## DIRECTIVE 1:
Summarize the profile of Walter Wriston in two sentences.
## DIRECTIVE 2:
According to the profile of Walter Wriston, what was Citibank the first bank in the United States to acquire?
## DIRECTIVE 3:
Rewrite the profile of Walter Wriston from "Walter B. Wriston '41 by" to "very risky indeed.", changing "heavily regulated" to "tightly regulated".

Walter B. Wriston '41

Smith, Nancy


Walter B. Wriston '41 by Nancy Smith for the Wesleyan: The Wesleyan University Alumnus


Walter Wriston '41 changed the way banks do business.

In 1967 he became president of Citibank (then the First National City Bank in New York) and, a year later, of its parent holding company, Citicorp. At that time the banking industry was heavily regulated, predictable and basically risk-free. Today it is aggressive, innovative and often very risky indeed.

This change is due in large part to internal pressures in world markets that altered the international monetary system, sent interest rates, energy costs and prices soaring, and, through high-tech gadgetry, moved banking literally into the street. But in equally large part, this revolution is the result of the direct encouragement, inspiration and involvement of Walter Wriston.

Wriston has affected the environment of the banking industry in a number of ways. In 1961 he helped to develop the "certificate of deposit," or CD, which banks used increasingly in the 1960s and early 1970s to attract corporate funds. A confirmed advocate of laissez-faire capitalism, he pushed wherever he could for deregulation of banking and against inflexibility of interest and currency exchange rates. During the 1970s, Citicorp led all the other major banks in lending to the Third World--most notably in loans to such developing countries as Argentina, Brazil and Mexico.

Under Wriston, Citicorp broke down old barriers and expanded into areas that had been traditionally closed to commercial banks. He foresaw that, in a society undergoing rapid technological transition, banks would have to compete with the giant non-banking financial conglomerates like Sears, American Express and AT&T. With ingenuity and boldness he developed Citibank into a financial and technological "supermarket" capable of handling almost any kind of transaction. At Wriston's instigation, Citibank became a pioneer in the field of automated banking machines and interactive home computers. In the very near future, he believes, customers will be able to do all of their banking from their home terminals--move deposits, sell stocks, buy insurance. He expanded Citibank's horizons to include insurance and brokerage services, positioning it to compete with commercial companies in data-processing and communications, even, to some extent, in publishing and the hotel business. Citibank was the first bank in the United States to acquire its own transponder on a space satellite.

## RECORD LIST:
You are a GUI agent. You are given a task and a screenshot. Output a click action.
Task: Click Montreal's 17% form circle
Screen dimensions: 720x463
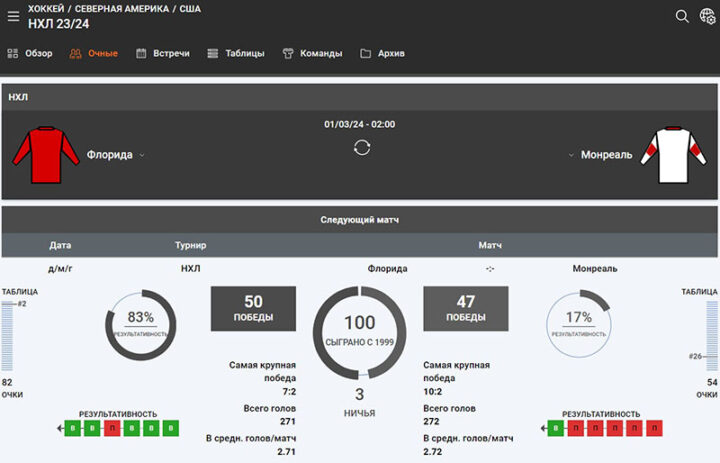(579, 322)
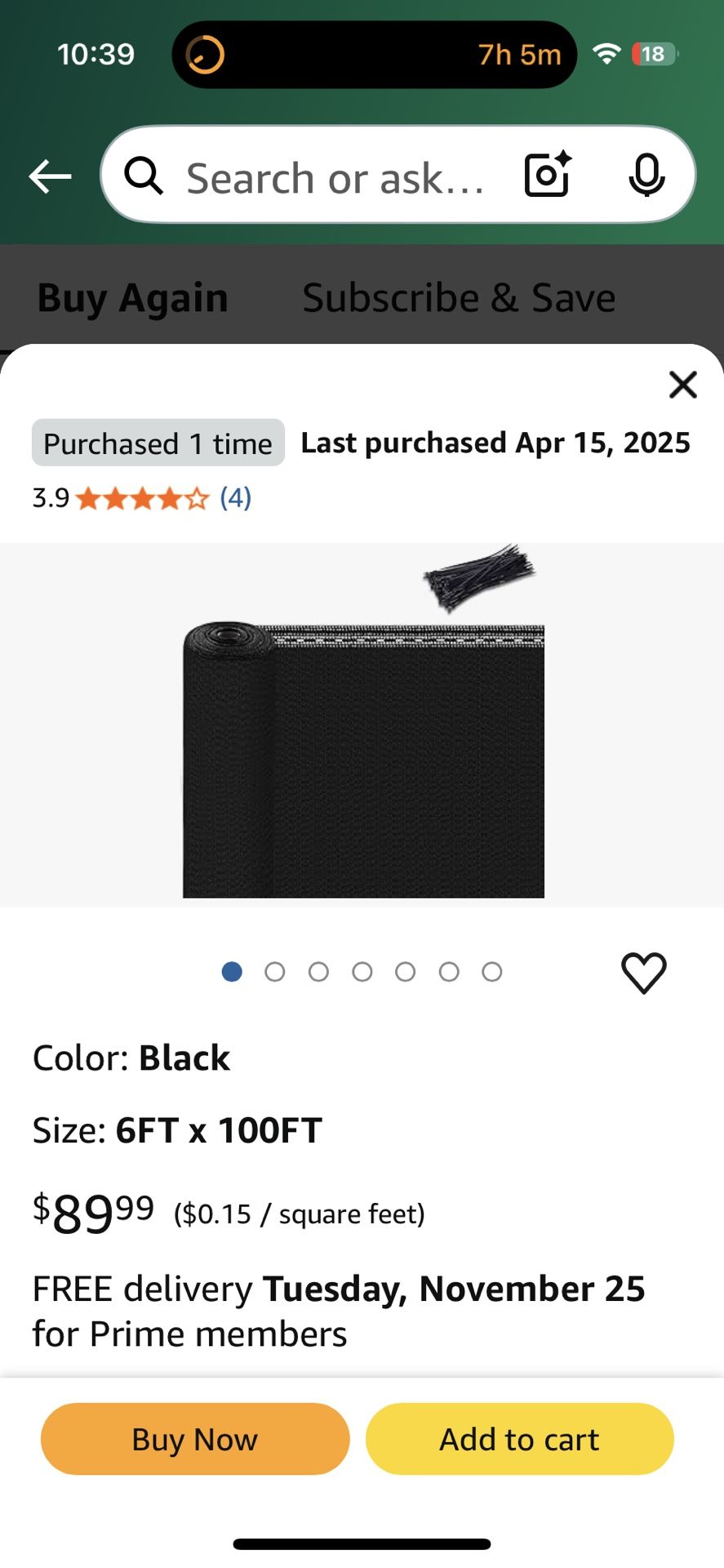This screenshot has height=1568, width=724.
Task: Tap the star rating graphic
Action: pos(142,498)
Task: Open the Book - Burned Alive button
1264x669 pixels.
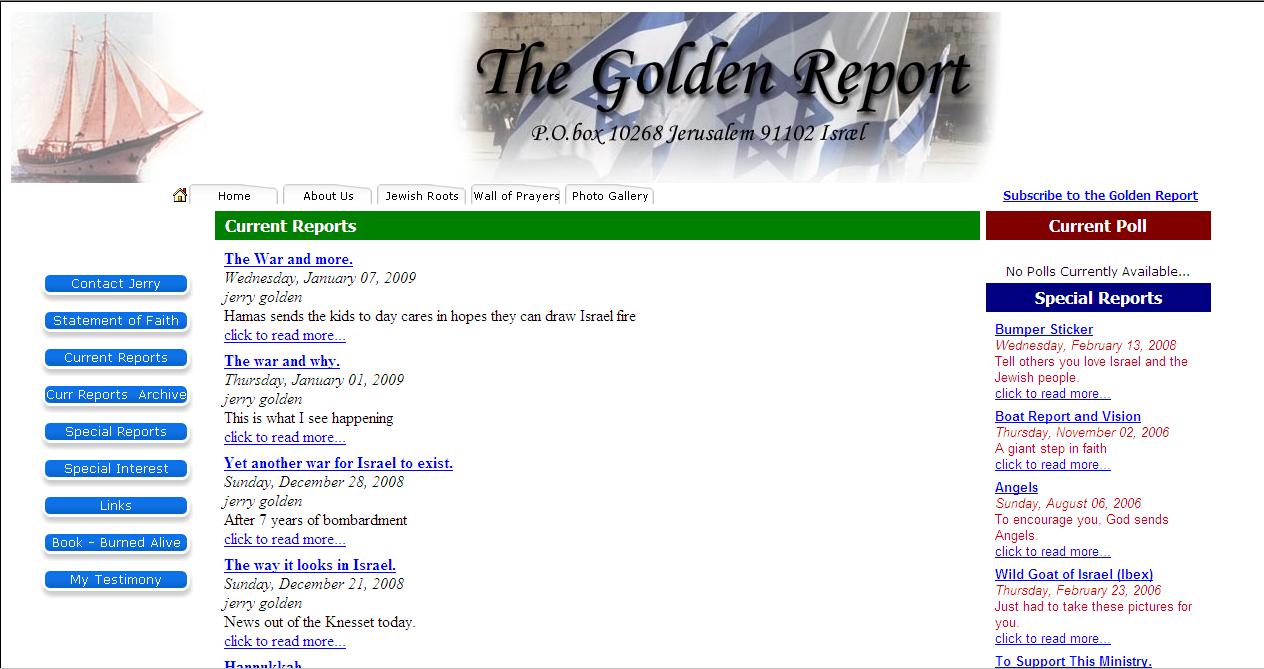Action: 116,543
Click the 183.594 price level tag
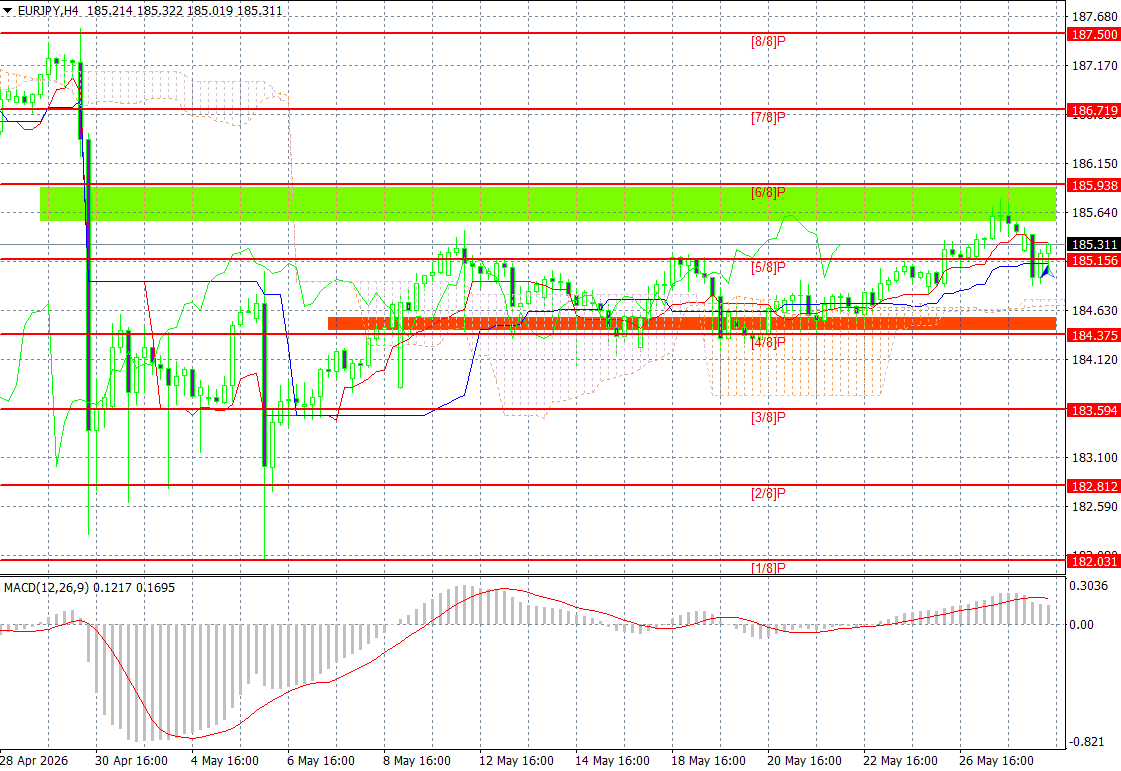The width and height of the screenshot is (1121, 771). pyautogui.click(x=1093, y=410)
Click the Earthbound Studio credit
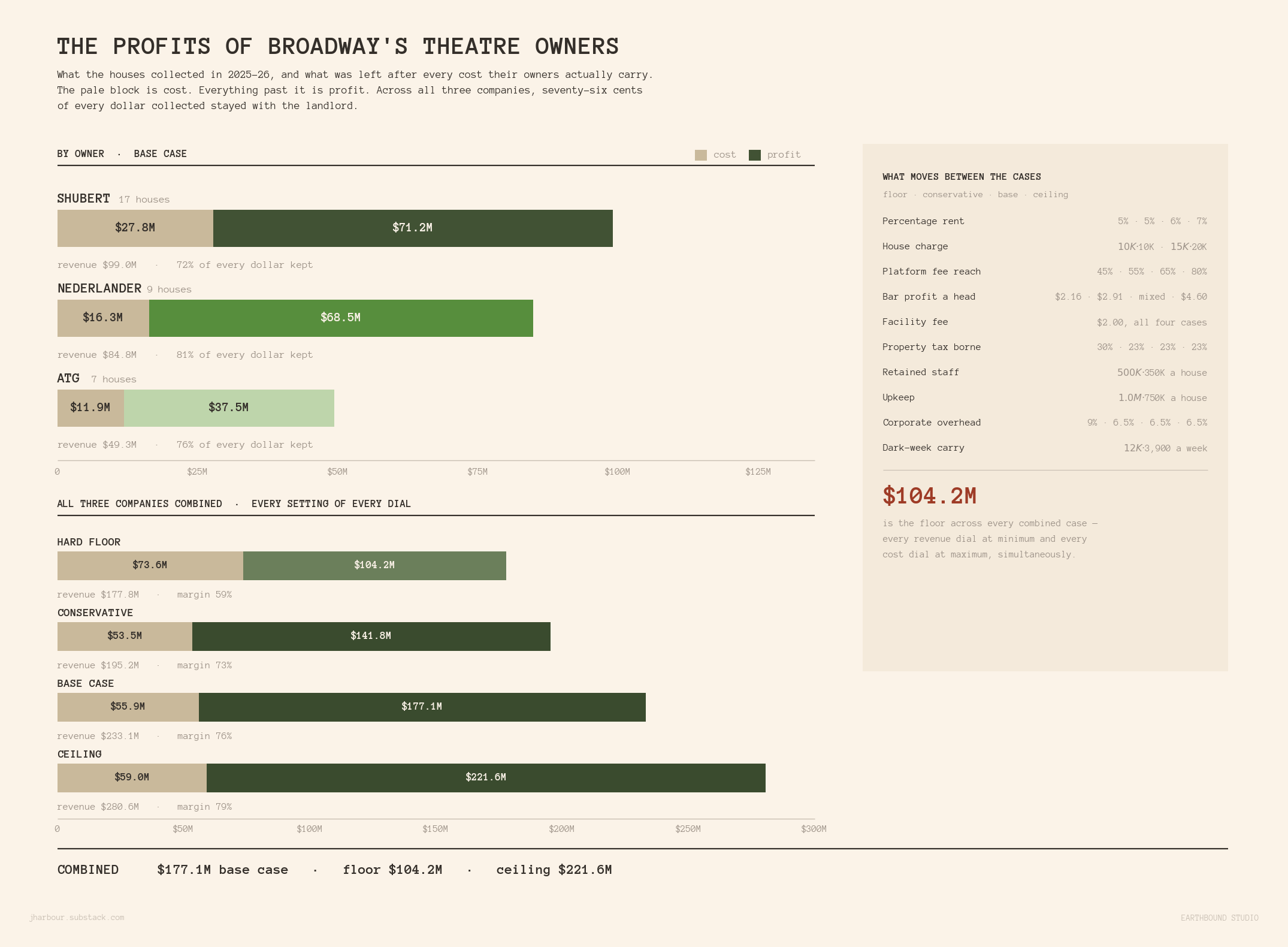The height and width of the screenshot is (947, 1288). point(1219,918)
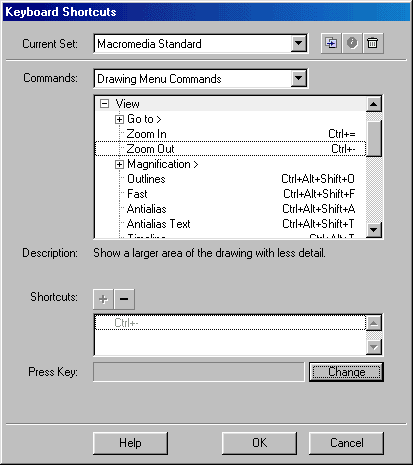Click the add shortcut plus button
The width and height of the screenshot is (413, 465).
pyautogui.click(x=103, y=299)
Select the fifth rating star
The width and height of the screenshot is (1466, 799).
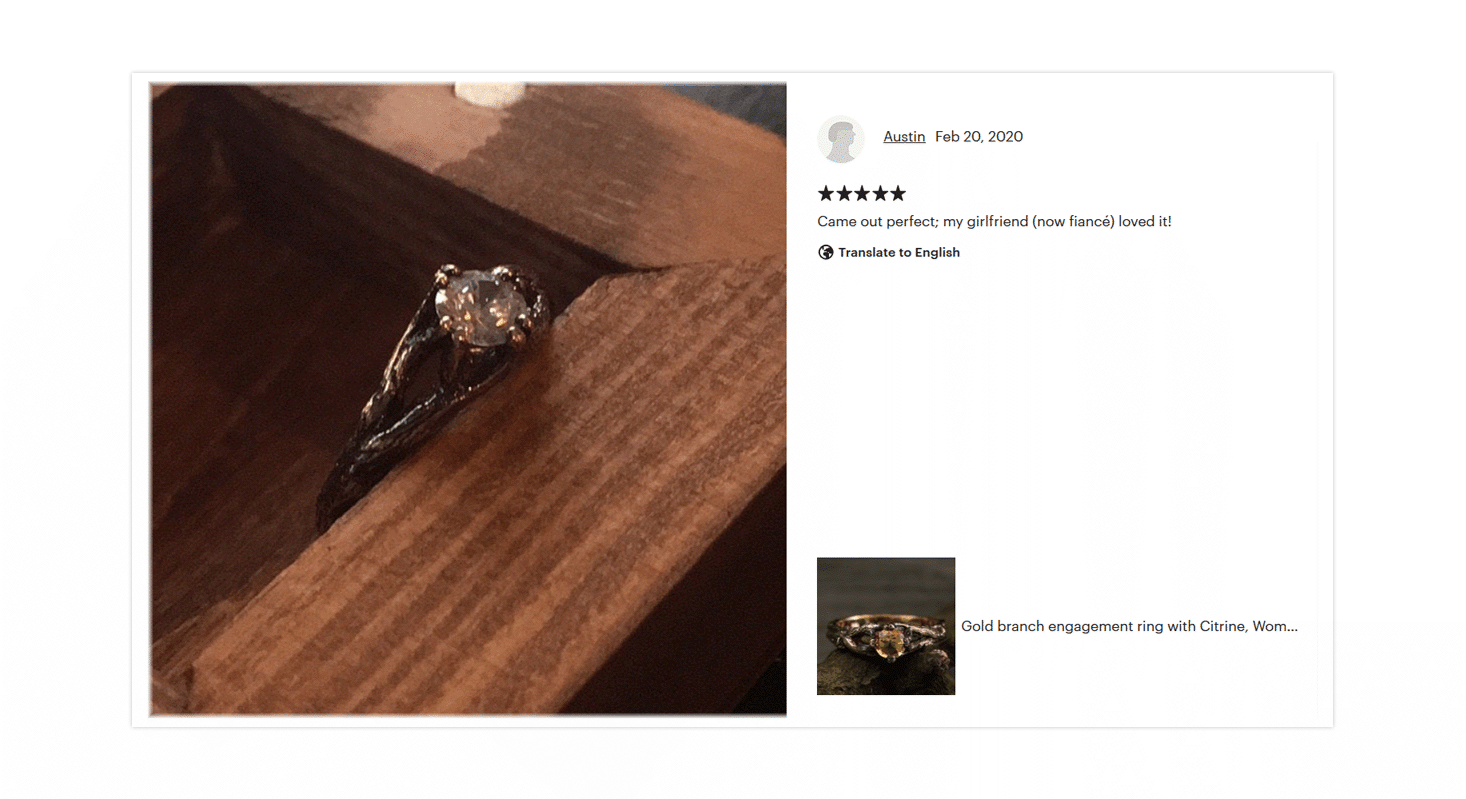[x=898, y=193]
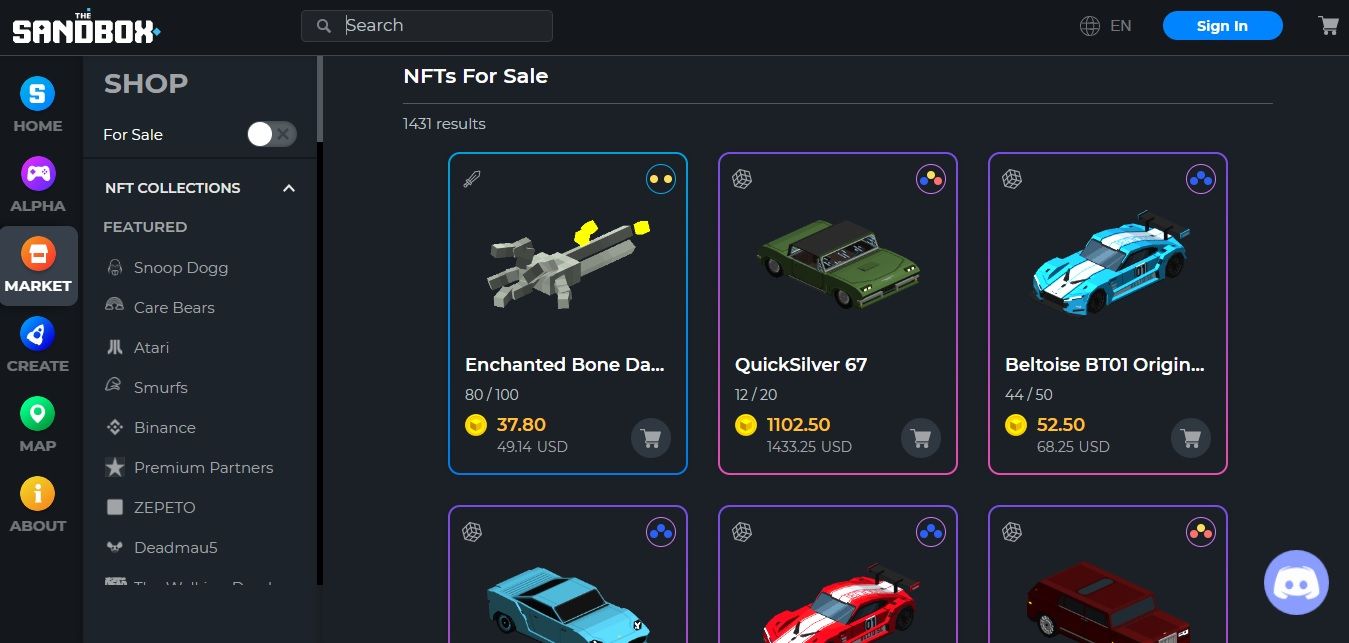
Task: Add Enchanted Bone Dagger to cart
Action: [651, 438]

## EXPECTED ANSWER 1:
Walter Wriston '41, who became president of Citibank in 1967 and of its parent company Citicorp a year later, helped transform banking from a heavily regulated, predictable industry into an aggressive, innovative and often risky one. He helped develop the certificate of deposit, pushed for deregulation, led Citicorp in lending to the Third World, and expanded Citibank into automated banking, insurance, brokerage and other areas traditionally closed to commercial banks.

## EXPECTED ANSWER 2:
Its own transponder on a space satellite.

## EXPECTED ANSWER 3:
Walter B. Wriston '41 by Nancy Smith for the Wesleyan: The Wesleyan University Alumnus


Walter Wriston '41 changed the way banks do business.

In 1967 he became president of Citibank (then the First National City Bank in New York) and, a year later, of its parent holding company, Citicorp. At that time the banking industry was tightly regulated, predictable and basically risk-free. Today it is aggressive, innovative and often very risky indeed.